Israel scores a direct hit on the enemy.

Samizdata quote of the day

The bloody wombats were getting in over the fence. We had no idea they could climb.

– Australian farmer Bill deCorsie, complaining that local marsupials were eating his truffles. (The bigger picture behind this, which is that the Australian agricultural industry has over the last couple of decades been rapidly moving (shall we say) up the food chain from relatively low value (but high quality) basic foodstuffs to high value products largely for export is quite an interesting one).

Utterly gobsmacked

Sometimes you read something that you have every reason to believe was written by a sane, intelligent and logical person, and you are shocked. Shocked at how incredibly twisted this sane, intelligent and logical person’s perspective could be regarding one singular subject their pen encountered. Tim Blair points out such an example. To quote the estimable Mr Blair’s post:

Graeme Blundell’s review of The Falling Man includes a curious claim:

In an extraordinary act of national media self-censorship, several days after the photograph appeared, it vanished. Papers across the US defended themselves against charges of invading a dying man’s privacy and turning tragedy into pornography. The photograph became impermissible. There was a deeply held belief the deaths of the jumpers weren’t proper, indeed that they were cowardly. [JW – Blair’s emphasis, not mine] The images that came to symbolise the day were of helmeted heroic rescuers working in the rubble and the jumpers disappeared to the shameful websites that traffic in autopsy photos and videotapes of executions.

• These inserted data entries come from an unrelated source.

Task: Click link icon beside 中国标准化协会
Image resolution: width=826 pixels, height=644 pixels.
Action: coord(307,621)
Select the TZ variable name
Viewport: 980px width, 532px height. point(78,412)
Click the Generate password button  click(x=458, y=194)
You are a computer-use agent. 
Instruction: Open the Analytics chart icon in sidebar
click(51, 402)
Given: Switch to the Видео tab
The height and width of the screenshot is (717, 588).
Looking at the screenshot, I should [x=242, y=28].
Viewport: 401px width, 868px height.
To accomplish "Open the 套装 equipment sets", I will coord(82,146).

The commenters at Tim’s site rightfully voiced their disgust at such a sentiment. I could not help but marvel at the sheer ignorance betrayed by the author’s reading of events, too. I quite confidently assert, with no supporting evidence, that not one media outlet in the Western world even briefly pondered cowardice as a motive of those wretched jumpers. The fact that Blundell so egregiously detects this wildly inaccurate perception as a “deeply held belief” amongst many suggests to me that this is his own delusion, which is where the ignorance part introduces itself. When trapped out on a stricken building’s precipice – with intolerable heat and the promise of excruciating pain at one’s back and cool, open air at one’s front – people do jump. I cannot possibly know or understand what would be running through a desperate victim’s mind at a time like that, but I would guess that a very basic, elemental survival mechanism – buried deep in our ancient animal instincts and wholly unencumbered by conscious and cerebral rationality – might well be invoked. Step back into a hellish inferno and certain death. Step forward into benevolent – tragically fleetingly benevolent – open air and possible survival. Only one profoundly ignorant of the human condition would mistake the latter choice as an act of cowardice.

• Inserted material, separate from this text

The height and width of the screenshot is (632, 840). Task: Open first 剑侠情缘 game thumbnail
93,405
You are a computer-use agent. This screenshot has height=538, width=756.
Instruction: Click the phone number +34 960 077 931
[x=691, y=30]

On a lighter note; since I have mentioned Tim Blair here, I may as well press an unrelated fact. The man is right up there with the very wittiest writers in the blogosphere. In the middle of a gadfly-esque post confronting the Australian Broadcasting Corporation’s marketing of a book published by them (the book is also written by an ABC science broadcaster) – whereby Blair contrasts a strident and hyperbole-ridden stance towards the rather wacky and more-or-less harmless Intelligent Design movement with the ABC’s generally sheepish reaction to the world’s most dangerous religious phenomena – we stumble across Exhibit A:

I’m not religious, so I don’t have a God in this fight

Brilliant.

Israel took Hizbollah by surprise

Report here stating that Israel’s response to Hizbollah’s kidnapping of Israeli soldiers took Hizbollah by surprise, particularly the extent and ferocity of the IDF action, according to a Hiz deputy leader.

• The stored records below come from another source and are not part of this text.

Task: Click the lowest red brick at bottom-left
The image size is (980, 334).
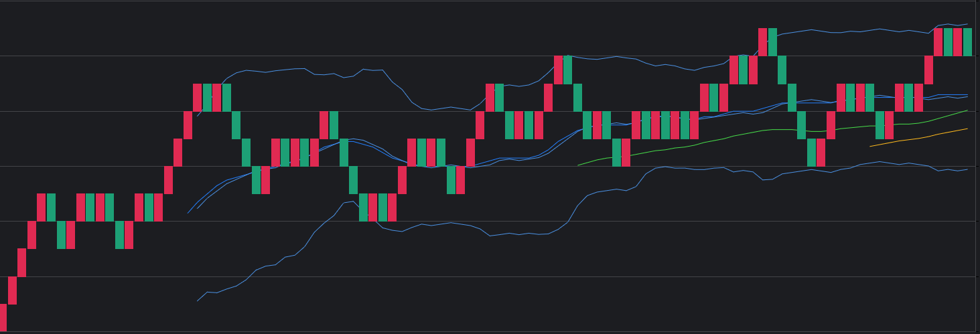Action: click(x=3, y=317)
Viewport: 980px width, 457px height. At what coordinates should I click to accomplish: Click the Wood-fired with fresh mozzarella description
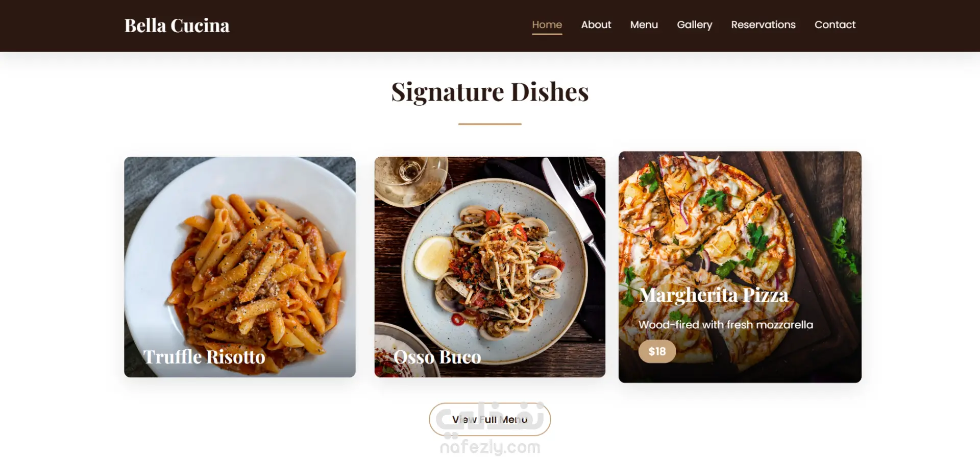click(x=725, y=325)
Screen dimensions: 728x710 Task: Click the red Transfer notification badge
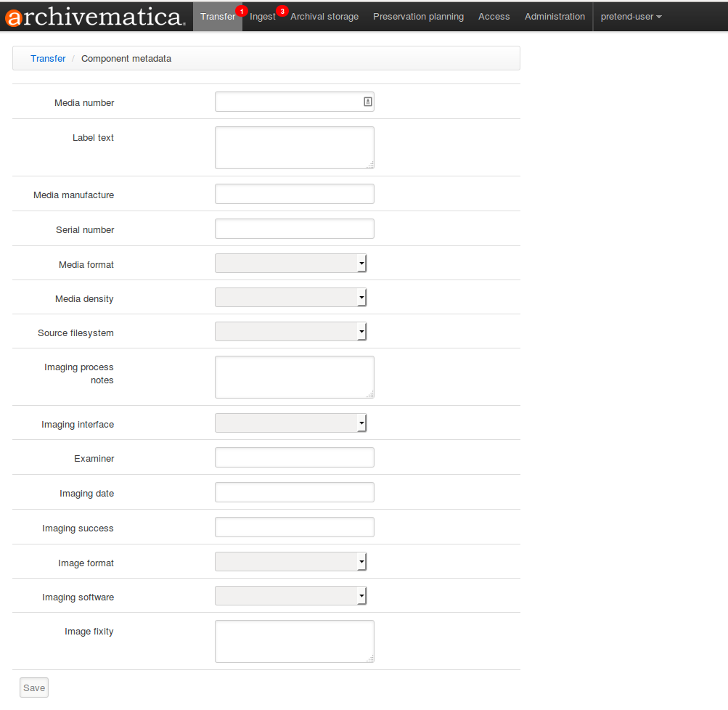coord(242,11)
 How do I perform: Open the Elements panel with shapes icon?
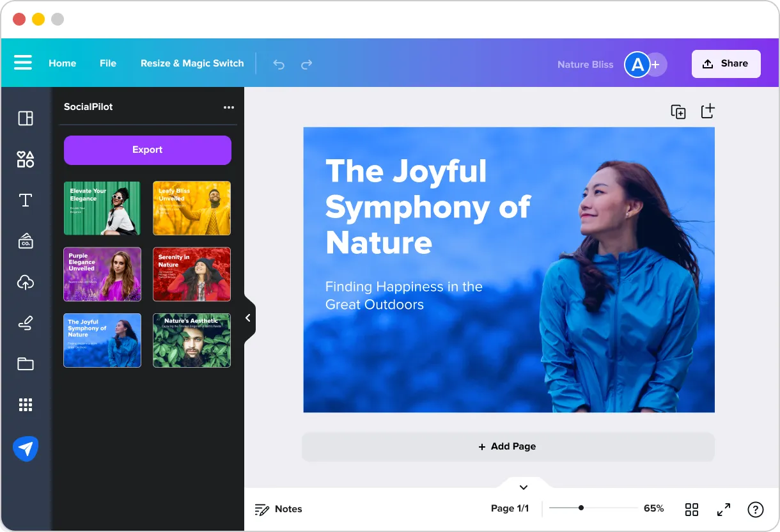point(26,159)
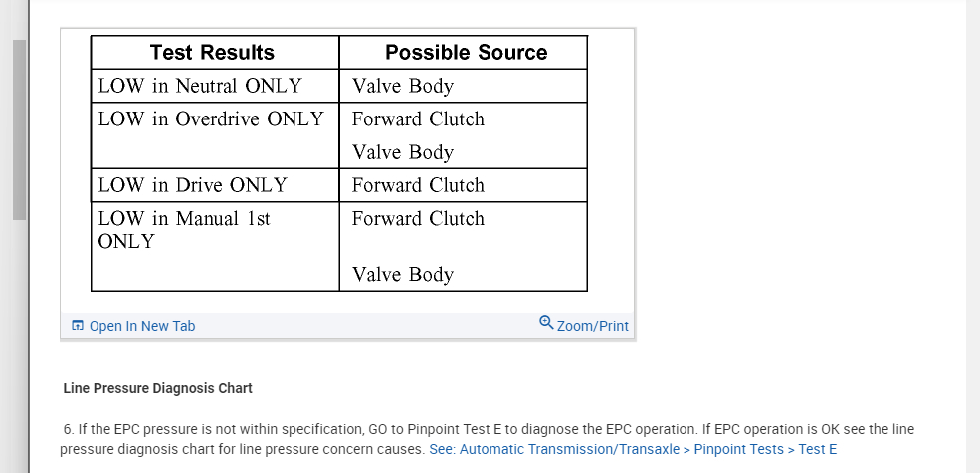Click the Open In New Tab icon

tap(78, 326)
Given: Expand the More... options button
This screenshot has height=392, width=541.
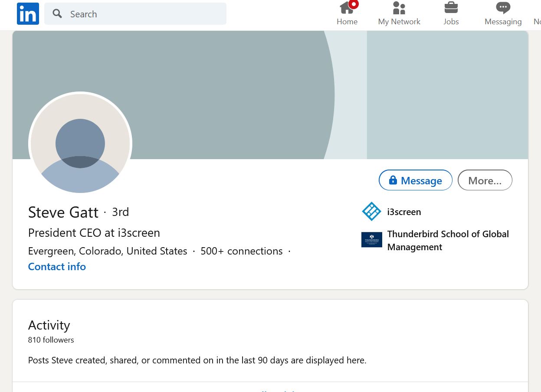Looking at the screenshot, I should (x=485, y=180).
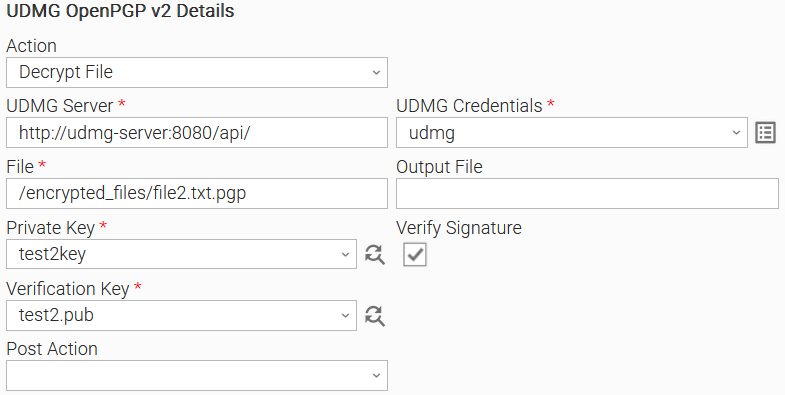Click the empty Output File field

(x=587, y=193)
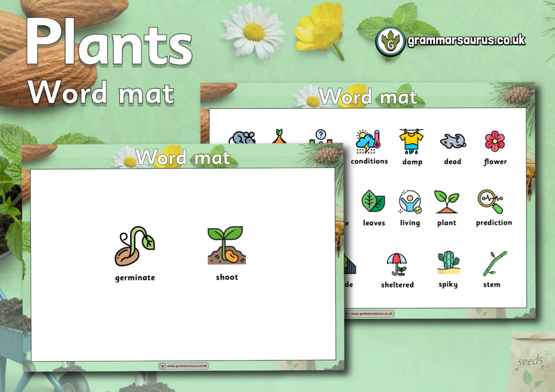Click the yellow buttercup flower photo
Viewport: 555px width, 392px height.
click(320, 28)
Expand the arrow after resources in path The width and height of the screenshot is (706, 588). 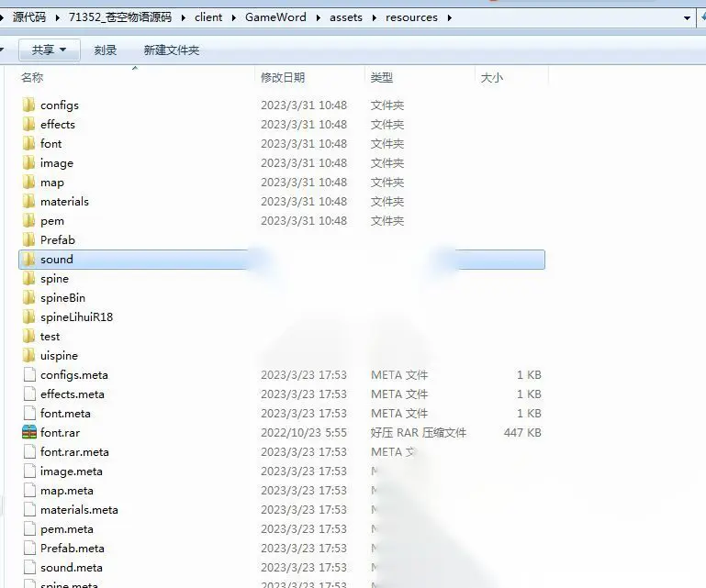[x=449, y=18]
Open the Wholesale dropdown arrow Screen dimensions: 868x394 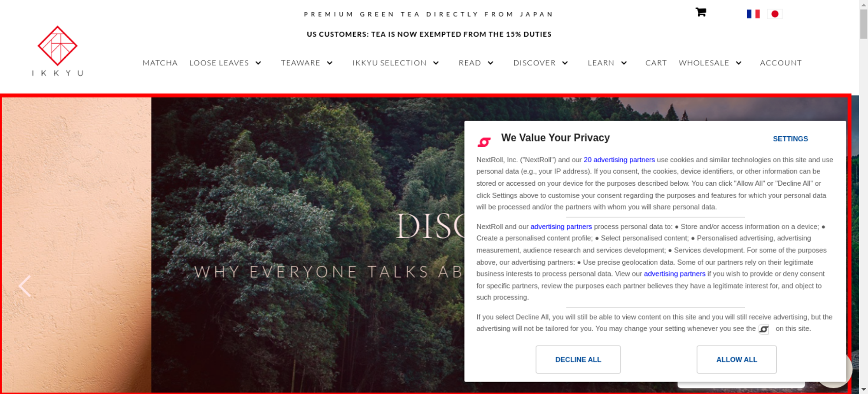tap(739, 63)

Given the determination of Israel’s armed forces to defend the tiny Jewish state over the years against a host of enemies, why some terrorist organisation like Hizbollah should be surprised is, frankly, surprising. In any event, this interview may suggest that Israel’s campaign to hammer Hizobollah may not be quite the debacle that some commentators have supposed. The jury is still out on the future of the current Israel administration, however.